Writing in Foreign Policy Arkady Ostrovsky, the Moscow correspondent for the Economist magazine, exposes the Potemkin Village that Vladimir Putin has built in neo-Soviet Russia:
For the Western world, 1929 marked the start of the Great Depression. For the Soviet Union, it was a year that Joseph Stalin called the “Great Break”—the ending of a short spell of semiprivate economic policy and the beginning of the deadly period of forced collectivization and industrialization. Often mistranslated as the “Great Leap Forward,” “Great Break” is truer to Stalin’s intentions and much more befitting their tragic consequences. The events he set in motion 80 years ago broke millions of lives and changed human values and instincts in Russia. It was, arguably, the most consequential year in Russia’s 20th-century history. Now, 80 years later, and for much different reasons, 2009 could shape up to be a year of similarly far-reaching consequences for Russia’s 21st century.
Today’s Russia is not the Soviet Union, and Prime Minister Vladimir Putin is not Joseph Stalin. But just as historians view 1929 as the end of the revolutionary period of Soviet history, scholars will (and already do) define Putin’s rule as a restoration that followed a revolution.
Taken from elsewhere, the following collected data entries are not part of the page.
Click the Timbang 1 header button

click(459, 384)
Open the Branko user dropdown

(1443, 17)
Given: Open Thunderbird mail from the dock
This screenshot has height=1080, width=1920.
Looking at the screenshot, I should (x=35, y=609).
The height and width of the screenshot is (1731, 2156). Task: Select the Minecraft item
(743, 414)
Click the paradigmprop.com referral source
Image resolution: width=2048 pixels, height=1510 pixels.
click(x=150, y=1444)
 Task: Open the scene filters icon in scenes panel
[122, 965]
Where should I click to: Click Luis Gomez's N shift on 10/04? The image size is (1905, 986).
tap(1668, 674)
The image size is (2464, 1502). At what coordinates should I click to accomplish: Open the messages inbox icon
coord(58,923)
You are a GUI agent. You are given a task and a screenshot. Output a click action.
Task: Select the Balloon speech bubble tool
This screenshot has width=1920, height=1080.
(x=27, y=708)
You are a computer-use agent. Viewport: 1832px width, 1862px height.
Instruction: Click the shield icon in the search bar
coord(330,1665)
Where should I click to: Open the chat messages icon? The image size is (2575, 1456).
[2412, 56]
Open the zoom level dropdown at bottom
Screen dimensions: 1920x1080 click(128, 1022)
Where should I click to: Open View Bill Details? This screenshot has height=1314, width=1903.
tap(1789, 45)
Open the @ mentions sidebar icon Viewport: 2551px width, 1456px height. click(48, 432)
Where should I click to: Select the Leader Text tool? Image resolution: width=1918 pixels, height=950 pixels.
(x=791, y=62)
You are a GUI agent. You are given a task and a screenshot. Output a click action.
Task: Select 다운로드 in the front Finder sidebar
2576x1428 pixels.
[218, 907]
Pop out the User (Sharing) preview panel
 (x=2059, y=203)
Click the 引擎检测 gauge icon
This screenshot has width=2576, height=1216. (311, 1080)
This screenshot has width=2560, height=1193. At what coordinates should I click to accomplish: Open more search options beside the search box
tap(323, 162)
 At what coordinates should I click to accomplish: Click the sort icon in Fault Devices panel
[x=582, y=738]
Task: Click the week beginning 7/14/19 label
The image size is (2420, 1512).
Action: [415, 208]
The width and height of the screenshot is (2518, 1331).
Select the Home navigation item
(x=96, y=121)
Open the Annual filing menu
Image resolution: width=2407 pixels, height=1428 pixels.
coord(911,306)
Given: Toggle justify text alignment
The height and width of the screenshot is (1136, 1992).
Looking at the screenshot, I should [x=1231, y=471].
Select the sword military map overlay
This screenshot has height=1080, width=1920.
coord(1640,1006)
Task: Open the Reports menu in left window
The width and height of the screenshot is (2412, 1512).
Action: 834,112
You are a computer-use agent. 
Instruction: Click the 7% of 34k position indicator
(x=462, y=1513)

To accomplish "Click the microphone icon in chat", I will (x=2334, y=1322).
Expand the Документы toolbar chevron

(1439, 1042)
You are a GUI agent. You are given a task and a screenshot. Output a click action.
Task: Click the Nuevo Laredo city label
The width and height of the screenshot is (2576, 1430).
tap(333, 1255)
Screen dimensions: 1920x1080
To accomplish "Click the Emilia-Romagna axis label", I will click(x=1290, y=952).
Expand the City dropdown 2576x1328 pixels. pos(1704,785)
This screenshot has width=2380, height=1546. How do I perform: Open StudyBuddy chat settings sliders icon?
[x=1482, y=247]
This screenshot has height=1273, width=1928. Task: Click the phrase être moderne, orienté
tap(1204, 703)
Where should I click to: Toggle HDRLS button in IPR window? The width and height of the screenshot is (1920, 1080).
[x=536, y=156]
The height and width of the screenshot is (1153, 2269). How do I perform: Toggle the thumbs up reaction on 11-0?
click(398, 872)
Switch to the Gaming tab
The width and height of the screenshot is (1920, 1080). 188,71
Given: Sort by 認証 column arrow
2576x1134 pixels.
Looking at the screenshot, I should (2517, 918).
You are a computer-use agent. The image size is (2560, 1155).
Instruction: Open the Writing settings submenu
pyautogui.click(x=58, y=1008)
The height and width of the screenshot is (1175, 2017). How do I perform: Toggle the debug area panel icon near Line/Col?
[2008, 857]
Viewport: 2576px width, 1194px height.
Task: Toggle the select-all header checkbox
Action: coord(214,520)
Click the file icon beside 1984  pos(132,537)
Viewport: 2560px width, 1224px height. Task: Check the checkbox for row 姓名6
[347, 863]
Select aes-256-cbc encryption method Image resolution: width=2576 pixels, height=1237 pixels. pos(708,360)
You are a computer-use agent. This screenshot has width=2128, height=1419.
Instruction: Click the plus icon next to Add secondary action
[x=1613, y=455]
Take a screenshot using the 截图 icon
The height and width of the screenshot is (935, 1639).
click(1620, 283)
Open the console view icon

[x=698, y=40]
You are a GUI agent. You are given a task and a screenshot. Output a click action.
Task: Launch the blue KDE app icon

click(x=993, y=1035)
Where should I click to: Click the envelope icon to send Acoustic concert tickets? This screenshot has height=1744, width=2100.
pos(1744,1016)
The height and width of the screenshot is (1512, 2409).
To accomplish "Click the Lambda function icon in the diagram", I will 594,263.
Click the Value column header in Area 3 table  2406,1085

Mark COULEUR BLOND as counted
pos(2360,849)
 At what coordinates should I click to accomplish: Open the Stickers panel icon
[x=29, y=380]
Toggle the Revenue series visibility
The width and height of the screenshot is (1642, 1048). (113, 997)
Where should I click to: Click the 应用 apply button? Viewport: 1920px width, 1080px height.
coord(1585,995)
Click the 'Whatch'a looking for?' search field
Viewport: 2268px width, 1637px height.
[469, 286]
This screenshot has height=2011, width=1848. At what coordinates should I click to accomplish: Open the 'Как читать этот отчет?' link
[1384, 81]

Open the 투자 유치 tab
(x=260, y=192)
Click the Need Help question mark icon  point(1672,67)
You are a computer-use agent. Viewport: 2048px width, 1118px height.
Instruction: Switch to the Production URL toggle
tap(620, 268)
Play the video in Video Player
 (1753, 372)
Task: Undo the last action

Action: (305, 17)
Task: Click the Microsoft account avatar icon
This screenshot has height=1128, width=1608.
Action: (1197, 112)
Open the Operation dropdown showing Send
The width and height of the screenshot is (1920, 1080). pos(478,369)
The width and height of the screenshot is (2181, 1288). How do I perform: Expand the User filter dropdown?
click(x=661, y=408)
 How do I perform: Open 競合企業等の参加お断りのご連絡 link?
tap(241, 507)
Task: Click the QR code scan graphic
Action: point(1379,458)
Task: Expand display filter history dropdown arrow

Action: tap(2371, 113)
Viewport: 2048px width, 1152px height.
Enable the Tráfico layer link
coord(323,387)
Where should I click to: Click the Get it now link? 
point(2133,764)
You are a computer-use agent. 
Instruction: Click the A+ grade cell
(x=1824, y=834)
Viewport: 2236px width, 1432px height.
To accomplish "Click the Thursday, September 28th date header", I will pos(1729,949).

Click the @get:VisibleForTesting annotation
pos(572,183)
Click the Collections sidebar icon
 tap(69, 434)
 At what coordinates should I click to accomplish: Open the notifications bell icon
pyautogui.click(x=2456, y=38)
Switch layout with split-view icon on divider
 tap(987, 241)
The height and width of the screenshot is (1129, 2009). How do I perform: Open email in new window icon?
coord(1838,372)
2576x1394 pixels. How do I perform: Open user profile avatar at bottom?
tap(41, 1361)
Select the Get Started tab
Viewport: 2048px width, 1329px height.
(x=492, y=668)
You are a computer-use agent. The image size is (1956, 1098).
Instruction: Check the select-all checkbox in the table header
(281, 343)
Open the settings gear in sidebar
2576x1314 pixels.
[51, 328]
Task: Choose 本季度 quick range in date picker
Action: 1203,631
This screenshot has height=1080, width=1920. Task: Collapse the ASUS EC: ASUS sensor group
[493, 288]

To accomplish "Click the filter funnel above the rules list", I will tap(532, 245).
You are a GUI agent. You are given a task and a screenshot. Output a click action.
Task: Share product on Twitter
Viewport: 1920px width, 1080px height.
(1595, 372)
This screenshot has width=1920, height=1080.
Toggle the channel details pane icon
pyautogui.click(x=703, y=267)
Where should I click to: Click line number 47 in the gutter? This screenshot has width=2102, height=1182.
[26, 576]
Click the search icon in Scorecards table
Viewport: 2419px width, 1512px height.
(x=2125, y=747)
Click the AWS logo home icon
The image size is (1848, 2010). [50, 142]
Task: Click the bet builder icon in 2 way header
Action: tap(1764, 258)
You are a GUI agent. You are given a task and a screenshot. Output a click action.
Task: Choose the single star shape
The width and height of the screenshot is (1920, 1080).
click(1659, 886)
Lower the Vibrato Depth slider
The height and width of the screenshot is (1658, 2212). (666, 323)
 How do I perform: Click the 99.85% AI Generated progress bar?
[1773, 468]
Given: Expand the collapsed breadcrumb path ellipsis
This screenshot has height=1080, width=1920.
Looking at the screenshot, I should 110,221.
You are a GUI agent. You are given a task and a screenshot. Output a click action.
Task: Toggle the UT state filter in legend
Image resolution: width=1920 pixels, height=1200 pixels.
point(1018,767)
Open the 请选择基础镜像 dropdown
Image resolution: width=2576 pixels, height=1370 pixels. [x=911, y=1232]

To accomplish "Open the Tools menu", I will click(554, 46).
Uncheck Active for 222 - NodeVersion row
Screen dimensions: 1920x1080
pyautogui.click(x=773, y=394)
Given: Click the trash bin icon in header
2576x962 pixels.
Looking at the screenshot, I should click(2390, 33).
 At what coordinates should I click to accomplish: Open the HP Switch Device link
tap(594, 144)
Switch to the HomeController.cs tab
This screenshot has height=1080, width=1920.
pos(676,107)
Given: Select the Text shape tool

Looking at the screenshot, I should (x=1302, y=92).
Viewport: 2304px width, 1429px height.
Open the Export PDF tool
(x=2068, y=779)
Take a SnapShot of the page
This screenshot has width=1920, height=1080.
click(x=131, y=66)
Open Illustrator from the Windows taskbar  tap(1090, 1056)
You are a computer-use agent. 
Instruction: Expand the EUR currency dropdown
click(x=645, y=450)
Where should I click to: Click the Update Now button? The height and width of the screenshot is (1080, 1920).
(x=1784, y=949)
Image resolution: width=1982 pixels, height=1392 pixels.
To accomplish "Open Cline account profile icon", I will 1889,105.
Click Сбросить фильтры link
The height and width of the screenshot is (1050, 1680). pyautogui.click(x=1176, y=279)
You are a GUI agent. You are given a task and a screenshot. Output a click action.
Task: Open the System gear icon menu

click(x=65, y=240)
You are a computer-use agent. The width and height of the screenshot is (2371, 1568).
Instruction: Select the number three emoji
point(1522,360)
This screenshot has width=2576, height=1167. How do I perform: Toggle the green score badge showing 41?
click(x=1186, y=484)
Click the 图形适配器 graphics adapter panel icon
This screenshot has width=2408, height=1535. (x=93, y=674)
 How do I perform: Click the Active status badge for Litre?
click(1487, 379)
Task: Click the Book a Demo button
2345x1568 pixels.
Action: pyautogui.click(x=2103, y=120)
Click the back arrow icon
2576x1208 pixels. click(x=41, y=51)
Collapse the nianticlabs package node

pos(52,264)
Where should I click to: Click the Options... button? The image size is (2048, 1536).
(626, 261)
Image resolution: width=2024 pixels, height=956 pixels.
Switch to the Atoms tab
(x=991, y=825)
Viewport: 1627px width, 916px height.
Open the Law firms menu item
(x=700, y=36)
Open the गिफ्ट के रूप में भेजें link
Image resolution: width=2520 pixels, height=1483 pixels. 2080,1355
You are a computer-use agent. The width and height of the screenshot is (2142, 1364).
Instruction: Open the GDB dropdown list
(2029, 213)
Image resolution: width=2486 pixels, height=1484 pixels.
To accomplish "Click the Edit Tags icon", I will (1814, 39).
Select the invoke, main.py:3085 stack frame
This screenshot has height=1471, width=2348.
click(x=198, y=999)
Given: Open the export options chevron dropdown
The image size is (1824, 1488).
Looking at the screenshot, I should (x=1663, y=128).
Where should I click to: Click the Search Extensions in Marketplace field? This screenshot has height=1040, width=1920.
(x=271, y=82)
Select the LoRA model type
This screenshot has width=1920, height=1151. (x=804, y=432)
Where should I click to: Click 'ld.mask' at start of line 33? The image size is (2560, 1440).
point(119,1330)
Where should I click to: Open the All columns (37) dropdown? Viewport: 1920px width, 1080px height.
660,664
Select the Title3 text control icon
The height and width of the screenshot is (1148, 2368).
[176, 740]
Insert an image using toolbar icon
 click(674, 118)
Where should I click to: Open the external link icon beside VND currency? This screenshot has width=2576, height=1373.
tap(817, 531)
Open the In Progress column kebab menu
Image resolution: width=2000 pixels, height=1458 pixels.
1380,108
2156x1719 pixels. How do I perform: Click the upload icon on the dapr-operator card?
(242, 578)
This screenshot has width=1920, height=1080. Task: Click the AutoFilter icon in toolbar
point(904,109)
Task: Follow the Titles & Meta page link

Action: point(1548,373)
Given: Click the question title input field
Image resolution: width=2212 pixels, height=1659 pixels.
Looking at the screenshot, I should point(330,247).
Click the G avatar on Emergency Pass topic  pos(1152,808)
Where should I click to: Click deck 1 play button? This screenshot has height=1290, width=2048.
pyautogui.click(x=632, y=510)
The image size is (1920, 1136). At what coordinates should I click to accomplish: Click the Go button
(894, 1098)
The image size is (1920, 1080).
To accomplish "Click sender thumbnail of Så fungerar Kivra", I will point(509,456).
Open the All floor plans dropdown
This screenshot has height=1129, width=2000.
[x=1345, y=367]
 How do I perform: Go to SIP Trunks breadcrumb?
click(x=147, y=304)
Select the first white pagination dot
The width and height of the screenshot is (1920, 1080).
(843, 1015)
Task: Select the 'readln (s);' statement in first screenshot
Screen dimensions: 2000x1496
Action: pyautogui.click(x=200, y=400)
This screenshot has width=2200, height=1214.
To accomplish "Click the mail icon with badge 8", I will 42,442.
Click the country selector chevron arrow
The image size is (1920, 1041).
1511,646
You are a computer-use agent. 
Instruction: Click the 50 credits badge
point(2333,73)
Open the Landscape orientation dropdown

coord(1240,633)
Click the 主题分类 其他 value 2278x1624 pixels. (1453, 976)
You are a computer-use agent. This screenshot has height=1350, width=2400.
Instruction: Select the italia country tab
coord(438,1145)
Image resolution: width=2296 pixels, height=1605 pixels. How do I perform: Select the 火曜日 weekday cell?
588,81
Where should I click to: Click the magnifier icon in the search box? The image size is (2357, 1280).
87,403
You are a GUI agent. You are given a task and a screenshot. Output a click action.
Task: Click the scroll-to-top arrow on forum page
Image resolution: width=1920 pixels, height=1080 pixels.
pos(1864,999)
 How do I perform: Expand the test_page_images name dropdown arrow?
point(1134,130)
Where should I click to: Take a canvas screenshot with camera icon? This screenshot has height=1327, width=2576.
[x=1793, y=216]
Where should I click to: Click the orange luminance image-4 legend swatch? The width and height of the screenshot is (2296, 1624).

Restoration—of lost geopolitical influence, of Soviet symbols, of fear, of even Stalin’s reputation—has been the main narrative of the past decade. But as history shows, periods of restoration do not restore the old order; they create new threats. This is what Russia is today—a new, much more nationalistic and aggressive country that bears as much (or as little) resemblance to the Soviet Union as it does to the free and colorful, though poor and chaotic, Russia of the 1990s.